Chaos Engineering: Test System Resilience Before a Disaster Strikes


As companies worldwide increasingly move to microservices in search of greater scalability and flexibility, their systems are becoming more complex. The more complex a system becomes, the more likely one or more components of the system will fail. The combination of cloud computing, microservice architecture, and bare-metal infrastructure has created many moving parts and potential points of failure, none of which are predictable. When a new software service is launched into this environment of unknowns, the chances of a breakdown or failure increase manifold. Chaos engineering is intended to eliminate most of this unpredictability by putting this complexity to the test.

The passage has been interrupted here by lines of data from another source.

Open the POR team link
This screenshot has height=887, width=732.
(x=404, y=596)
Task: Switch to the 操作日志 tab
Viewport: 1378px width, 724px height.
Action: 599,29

By proactively experimenting to see how a system responds to a failure condition, chaos engineering gives you insights into how every system component can fail before an actual outage actually occurs.

Why Do Containers Need Chaos Engineering?

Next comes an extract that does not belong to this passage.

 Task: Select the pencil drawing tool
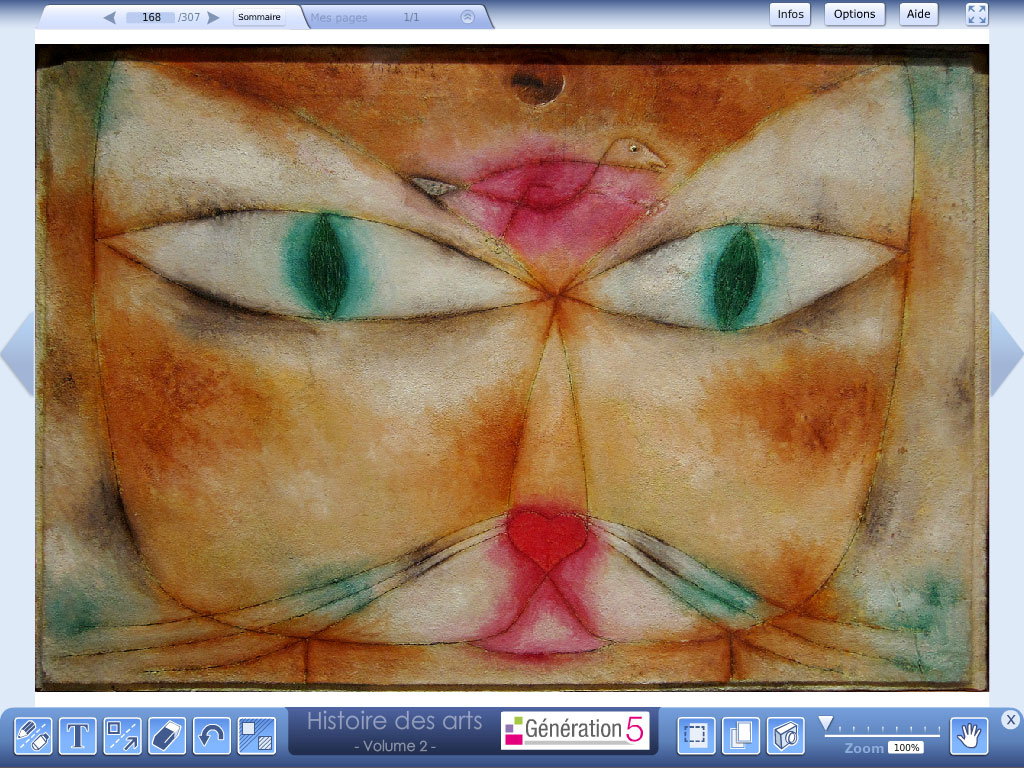click(33, 736)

Because the Kubernetes platform and its workloads are constantly changing, you cannot simply tune your environment, set it, and then forget about it. You cannot assume that if a container goes down, it is going to come right back up by itself; you may have to triage it manually. You also cannot assume that there won’t be any log or disk failures. Outages beyond your control could occur at any time; your dependencies could experience incidents, or your key services could start responding slowly. Minor disruptions in one area can be magnified or have long-standing side-effects on other systems in a network. Service disruptions can negatively affect developer productivity, customer trust in your business, and possibly your bottom line.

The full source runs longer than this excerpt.